OK, trying to answer without getting into too much personal detail, I'd say that it dawned on me that hearing negative words used for white people and hearing or reading extended negative comment on white people as a group (one that sticks in my mind was reading of the NOI's scientifically-novel theory about white people all being descended from experiments with cross-breeding humans with dogs, but there were far more mundane and plausible examples) might have been disconcerting or annoying or upsetting at the time they happened...but that I could rapidly forget all about them because I could just put the book down or stop listening to that person and go right back into my white-majority world.
Whereas my non-white relatives didn't seem to have that same luxury (including my own dad, who got called racist terms fairly often, whereas I never did) because they were obliged to exist in a world where such negative attitudes were all over the place and had real power behind them.
I'm honestly not at all sure at this remove if it was specifically about family, or if I had the same response about racial minority school friends, etc, but logically the awareness of relatives must have come first. And to be clear, I don't pretend to share any of my ethnic-minority relatives' culture, I've always identified as 'white' (or maybe 'Londoner', which to my mind implies at least some element of mixture!) and anything critical said about 'white people' definitely includes me.
To be fair, I have some similarity being that my dad was Jewish, although non-practicing, and never taught me a lick about Judaism, and I had very little exposure to Jewish people growing up. To boot, I don't look particularly Jewish and my last name is uncommon enough that most Jews don't recognize its origins. But this mixed identification/some degree of witness of antisemitism are still (probably significantly smaller) parts of my identity.
Still, I seem to observe many people that don't have these mixed identifications exhibiting the same beliefs and behaviors, and having those beliefs and behaviors generally supported as moral by majority peer groups.

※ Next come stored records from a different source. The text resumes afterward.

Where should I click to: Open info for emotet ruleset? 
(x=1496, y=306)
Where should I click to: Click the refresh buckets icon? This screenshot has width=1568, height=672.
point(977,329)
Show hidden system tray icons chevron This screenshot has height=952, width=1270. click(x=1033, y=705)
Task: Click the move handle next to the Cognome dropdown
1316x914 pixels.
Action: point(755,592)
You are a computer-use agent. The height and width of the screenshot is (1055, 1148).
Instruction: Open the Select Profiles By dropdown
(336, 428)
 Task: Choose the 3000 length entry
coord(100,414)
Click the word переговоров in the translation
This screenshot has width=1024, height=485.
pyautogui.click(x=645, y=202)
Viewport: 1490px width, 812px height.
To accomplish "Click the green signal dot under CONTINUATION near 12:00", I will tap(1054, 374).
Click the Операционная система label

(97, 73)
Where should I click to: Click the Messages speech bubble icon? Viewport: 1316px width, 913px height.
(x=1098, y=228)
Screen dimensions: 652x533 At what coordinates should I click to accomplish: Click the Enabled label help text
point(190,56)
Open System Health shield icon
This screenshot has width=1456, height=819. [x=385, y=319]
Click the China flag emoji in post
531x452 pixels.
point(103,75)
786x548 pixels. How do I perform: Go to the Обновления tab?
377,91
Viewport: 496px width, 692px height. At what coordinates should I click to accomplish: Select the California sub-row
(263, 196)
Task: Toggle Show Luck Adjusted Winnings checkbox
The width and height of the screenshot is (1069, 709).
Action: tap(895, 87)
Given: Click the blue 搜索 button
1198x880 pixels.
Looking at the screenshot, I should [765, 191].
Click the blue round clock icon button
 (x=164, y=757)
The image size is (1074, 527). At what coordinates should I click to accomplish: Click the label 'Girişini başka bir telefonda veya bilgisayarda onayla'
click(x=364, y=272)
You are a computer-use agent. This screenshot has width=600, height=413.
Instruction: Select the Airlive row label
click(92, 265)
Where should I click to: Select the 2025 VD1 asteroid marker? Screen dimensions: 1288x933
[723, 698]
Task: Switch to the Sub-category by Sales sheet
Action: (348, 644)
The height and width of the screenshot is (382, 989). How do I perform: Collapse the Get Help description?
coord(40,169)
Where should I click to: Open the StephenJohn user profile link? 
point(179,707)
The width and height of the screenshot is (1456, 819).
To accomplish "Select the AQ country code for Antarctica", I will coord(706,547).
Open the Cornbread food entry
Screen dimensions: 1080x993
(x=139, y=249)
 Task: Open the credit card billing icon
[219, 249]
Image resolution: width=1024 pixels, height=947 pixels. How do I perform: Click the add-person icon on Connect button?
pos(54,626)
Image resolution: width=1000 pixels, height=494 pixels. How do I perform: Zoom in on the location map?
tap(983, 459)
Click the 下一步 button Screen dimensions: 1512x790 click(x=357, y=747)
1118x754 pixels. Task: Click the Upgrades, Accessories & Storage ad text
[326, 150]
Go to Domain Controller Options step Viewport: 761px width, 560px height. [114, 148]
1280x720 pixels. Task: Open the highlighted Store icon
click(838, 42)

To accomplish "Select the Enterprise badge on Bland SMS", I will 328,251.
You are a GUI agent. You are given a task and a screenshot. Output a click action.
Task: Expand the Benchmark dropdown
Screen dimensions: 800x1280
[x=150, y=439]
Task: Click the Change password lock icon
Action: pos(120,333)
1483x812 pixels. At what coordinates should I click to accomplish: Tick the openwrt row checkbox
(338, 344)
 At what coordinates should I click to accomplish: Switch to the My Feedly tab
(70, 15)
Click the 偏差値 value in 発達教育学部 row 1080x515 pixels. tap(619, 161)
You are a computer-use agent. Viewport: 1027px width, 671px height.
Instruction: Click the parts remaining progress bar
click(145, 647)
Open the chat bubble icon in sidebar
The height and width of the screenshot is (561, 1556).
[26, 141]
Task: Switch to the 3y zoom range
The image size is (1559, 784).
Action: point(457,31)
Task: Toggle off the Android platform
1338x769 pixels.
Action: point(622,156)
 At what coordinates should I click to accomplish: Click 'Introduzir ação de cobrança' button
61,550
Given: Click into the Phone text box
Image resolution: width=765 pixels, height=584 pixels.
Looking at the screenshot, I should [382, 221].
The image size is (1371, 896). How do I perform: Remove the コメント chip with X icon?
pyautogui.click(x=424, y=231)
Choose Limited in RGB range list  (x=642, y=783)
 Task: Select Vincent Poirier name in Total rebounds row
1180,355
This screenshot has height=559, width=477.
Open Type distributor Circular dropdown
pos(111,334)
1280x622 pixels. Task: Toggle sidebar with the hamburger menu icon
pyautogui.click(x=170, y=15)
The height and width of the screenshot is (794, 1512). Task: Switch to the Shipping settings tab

I'd like to posit that racism* is borne in part from a person feeling threats to their power and seizing opportunity to classify others in a way that reaffirms their power. Thus, if we are generally good people, it is easy to empathize with this behavior in those who have legitimate and improper threats to their power. And those who possess a power imbalance are unworthy of empathy because it is hypocritical to believe they need the power they seek.
*definitionally troublesome, but collaborating on a precise definition could be specious
There are some people who are at least significantly sociopathic and/or sadistic who would be racist with conscious intent and enjoyment of harming others. But my experience has taught me that these people are very rare, even among those who behave very badly. Many more people have learned the behavior through specific instruction or necessity as a tool to ward off feelings of powerlessness. Often, the behaviors are repeated outside of a direct threat to someone's power, but that's mostly because we function autonomously in the ways we are accustomed to. The behaviors would have been learned as a tool to face legitimate threats to power.
But that's true for the disadvantaged as well as the advantaged. It's the way the human mind works, so why is there no room to appreciate the humanity in someone who acts this way from an advantaged position?
This, I suppose, is where the reasonable person will say that the advantaged person doesn't
need to be racist to protect threats to there power, therefore their action is bad. Well, I agree, but only under the condition that the advantage person logically and emotionally recognizes this, which I think is not such a reasonable expectation of people.
Harry Harlow did an experiment (more complicated than this summary) where he took infant rhesus monkeys and gave them a choice between two crudely created wire monkey figures. One with no clothes carrying a bottle of food. And one with cloth but no food. The monkeys overwhelmingly clung to the mother with clothes but no actual sustenance provided. Decades of attachment research has followed, and although controversial, the general idea is that human beings are not really much different from rhesus monkeys except in our capacity to believe we are different.
My point is, someone's actual power, wealth, nourishment, physical capability, etc. are very poorly correlated with our psychology. Someone may be born with wealth, physical gifts, health, intelligence, large social networks, and every thing you can think of that might make you jealous. But if they were raised by a nanny in an environment that took exquisite and attentive care of their physical needs but deprived them of attachment, it is quite possible they have suffered far more in life than someone who was raised in poverty, congenitally deaf, a victim of repeated and significant traumatic racism, but whose early caregivers provided for their every emotional need and supported their process of separation.
In short, I think the ways we measure whether someone has been born into a fortunate situation in life are in severe conflict with reality. We might do better to appreciate that.